Re: [PATCH] AArch64: Fold LD1/ST1 with ptrue to LDR/STR for 128-bit VLS

2025-04-25 Thread Richard Sandiford
Jennifer Schmitz  writes:
> If -msve-vector-bits=128, SVE loads and stores (LD1 and ST1) with a
> ptrue predicate can be replaced by neon instructions (LDR and STR),
> thus avoiding the predicate altogether. This also enables formation of
> LDP/STP pairs.
>
> For example, the test cases
>
> svfloat64_t
> ptrue_load (float64_t *x)
> {
>   svbool_t pg = svptrue_b64 ();
>   return svld1_f64 (pg, x);
> }
> void
> ptrue_store (float64_t *x, svfloat64_t data)

#### Dataset section:
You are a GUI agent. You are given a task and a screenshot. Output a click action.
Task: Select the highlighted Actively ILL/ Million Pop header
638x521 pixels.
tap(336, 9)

#### Goals:
[A] From the AArch64 patch thread, return everything from "2025-04-25 Thread Richard" down to "ptrue_load (float64_t *x)".
[B] Resume the AArch64 patch thread from the point where it stops.

#### Results in order:
[A]
2025-04-25 Thread Richard Sandiford
Jennifer Schmitz  writes:
> If -msve-vector-bits=128, SVE loads and stores (LD1 and ST1) with a
> ptrue predicate can be replaced by neon instructions (LDR and STR),
> thus avoiding the predicate altogether. This also enables formation of
> LDP/STP pairs.
>
> For example, the test cases
>
> svfloat64_t
> ptrue_load (float64_t *x)

[B]
> {
>   svbool_t pg = svptrue_b64 ();
>   return svst1_f64 (pg, x, data);
> }
>
> were previously compiled to
> (with -O2 -march=armv8.2-a+sve -msve-vector-bits=128):
>
> ptrue_load:
> ptrue   p3.b, vl16
> ld1dz0.d, p3/z, [x0]
> ret
> ptrue_store:
> ptrue   p3.b, vl16
> st1dz0.d, p3, [x0]
> ret
>
> Now the are compiled to:
>
> ptrue_load:
> ldr q0, [x0]
> ret
> ptrue_store:
> str q0, [x0]
> ret
>
> The implementation includes the if-statement
> if (known_eq (BYTES_PER_SVE_VECTOR, 16)
> && known_eq (GET_MODE_SIZE (mode), 16))
>
> which checks for 128-bit VLS and excludes partial modes with a
> mode size < 128 (e.g. VNx2QI).

I think it would be better to use:

if (known_eq (GET_MODE_SIZE (mode), 16)
&& aarch64_classify_vector_mode (mode) == VEC_SVE_DATA

to defend against any partial structure modes that might be added in future.

>
> The patch was bootstrapped and tested on aarch64-linux-gnu, no regression.
> OK for mainline?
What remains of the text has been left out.